__WHAT YOU ARE ASKED TO DO__.
From the first line to the last, copy the listing below word for word.

*** SOURCE RECORDS Section Begins ***

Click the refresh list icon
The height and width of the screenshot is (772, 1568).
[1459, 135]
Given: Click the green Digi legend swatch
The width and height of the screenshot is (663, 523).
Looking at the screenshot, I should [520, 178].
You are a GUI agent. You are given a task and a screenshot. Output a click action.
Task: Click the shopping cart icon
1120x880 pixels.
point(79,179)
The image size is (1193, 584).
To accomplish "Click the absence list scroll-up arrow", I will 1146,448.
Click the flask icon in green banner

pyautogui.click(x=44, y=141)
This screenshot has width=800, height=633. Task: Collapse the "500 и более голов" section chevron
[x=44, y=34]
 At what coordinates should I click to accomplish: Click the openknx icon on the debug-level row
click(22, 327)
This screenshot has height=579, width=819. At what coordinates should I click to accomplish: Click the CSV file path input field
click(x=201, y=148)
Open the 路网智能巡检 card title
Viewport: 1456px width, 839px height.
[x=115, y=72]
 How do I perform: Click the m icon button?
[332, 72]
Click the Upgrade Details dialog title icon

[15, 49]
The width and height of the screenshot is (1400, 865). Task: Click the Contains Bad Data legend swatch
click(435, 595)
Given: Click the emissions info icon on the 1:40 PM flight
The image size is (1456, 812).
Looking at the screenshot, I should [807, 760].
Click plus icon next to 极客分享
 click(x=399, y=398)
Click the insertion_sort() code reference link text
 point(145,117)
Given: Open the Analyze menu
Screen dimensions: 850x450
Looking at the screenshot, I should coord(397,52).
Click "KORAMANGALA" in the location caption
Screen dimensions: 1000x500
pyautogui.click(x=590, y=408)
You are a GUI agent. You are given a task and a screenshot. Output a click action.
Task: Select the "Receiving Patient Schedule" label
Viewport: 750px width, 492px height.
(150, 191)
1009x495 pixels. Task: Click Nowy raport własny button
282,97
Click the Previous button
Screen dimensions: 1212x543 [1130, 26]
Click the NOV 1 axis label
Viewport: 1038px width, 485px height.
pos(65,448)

*** SOURCE RECORDS Section Ends ***

__SOLUTION TO THE PROBLEM__.
Click the refresh list icon
The height and width of the screenshot is (772, 1568).
[1459, 135]
Given: Click the green Digi legend swatch
The width and height of the screenshot is (663, 523).
Looking at the screenshot, I should [520, 178].
You are a GUI agent. You are given a task and a screenshot. Output a click action.
Task: Click the shopping cart icon
1120x880 pixels.
point(79,179)
The image size is (1193, 584).
To accomplish "Click the absence list scroll-up arrow", I will 1146,448.
Click the flask icon in green banner

pyautogui.click(x=44, y=141)
This screenshot has width=800, height=633. Task: Collapse the "500 и более голов" section chevron
[x=44, y=34]
 At what coordinates should I click to accomplish: Click the openknx icon on the debug-level row
click(22, 327)
This screenshot has height=579, width=819. At what coordinates should I click to accomplish: Click the CSV file path input field
click(x=201, y=148)
Open the 路网智能巡检 card title
Viewport: 1456px width, 839px height.
[x=115, y=72]
 How do I perform: Click the m icon button?
[332, 72]
Click the Upgrade Details dialog title icon

[15, 49]
The width and height of the screenshot is (1400, 865). Task: Click the Contains Bad Data legend swatch
click(435, 595)
Given: Click the emissions info icon on the 1:40 PM flight
The image size is (1456, 812).
Looking at the screenshot, I should [807, 760].
Click plus icon next to 极客分享
 click(x=399, y=398)
Click the insertion_sort() code reference link text
 point(145,117)
Given: Open the Analyze menu
Screen dimensions: 850x450
Looking at the screenshot, I should coord(397,52).
Click "KORAMANGALA" in the location caption
Screen dimensions: 1000x500
pyautogui.click(x=590, y=408)
You are a GUI agent. You are given a task and a screenshot. Output a click action.
Task: Select the "Receiving Patient Schedule" label
Viewport: 750px width, 492px height.
(150, 191)
1009x495 pixels. Task: Click Nowy raport własny button
282,97
Click the Previous button
Screen dimensions: 1212x543 [1130, 26]
Click the NOV 1 axis label
Viewport: 1038px width, 485px height.
pos(65,448)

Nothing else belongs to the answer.